For the last ten years or so, we have put half of our fields in a long rotation of cover crops while the other half of the fields are producing food. We only grow cash crops on half of the farm at a time.
One year the Far Yonder Field grows onions and winter squash, the next year it grows sorghum sudan grass in the summer and barley in the winter. Next year it will be full of tomatoes and peppers and eggplant.
In recent years, this rotation has felt tight to us, as we have started to grow more vegetables to meet the increased demand. Sometimes we have to put one of the resting fields to work earlier than scheduled. This never feels very good.
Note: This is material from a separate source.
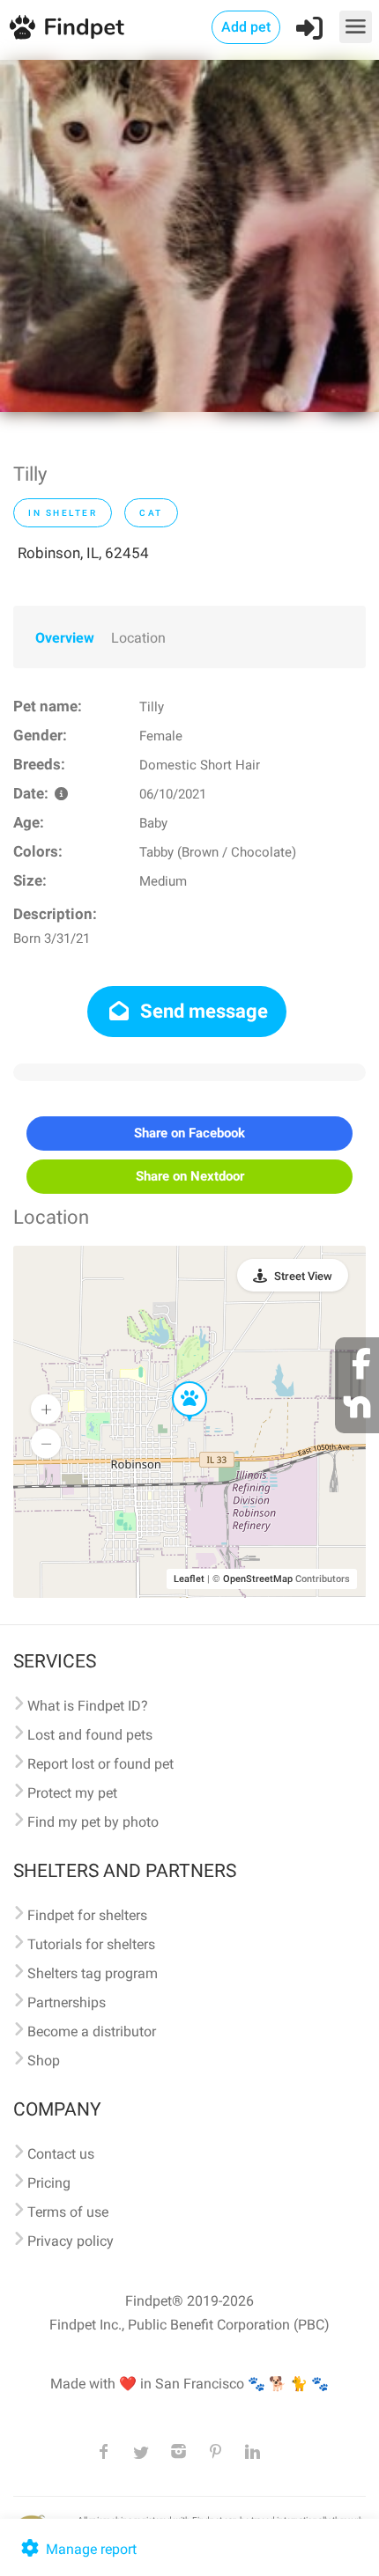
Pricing (49, 2183)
I started to look around for some solutions to this problem. We have lots of ground that is not cultivated—some of it because the soil is not very good, some because it is often too wet, some because it is outside the deer fence. But there was some very juicy ground right next to one of our best fields, and it was being used as a horse pasture. I asked my farmer friend David to look at a soil map and tell me what was under that pasture. They said it was some of the best soil on our farm. Hmmm. It took me a few years of asking nicely, but finally the horse owners agreed to give back one big field (our mother Hiu Newcomb owns all the land, but she wasn't going to get between two sisters). We immediately hired the fence professionals to come and move the deer fence.
Last week we plowed that ground for the first time in well over a decade. The soil is gorgeous. So now we have a new acre of top quality soil, ready to jump into the rotation next year. Already 2023 is looking very promising.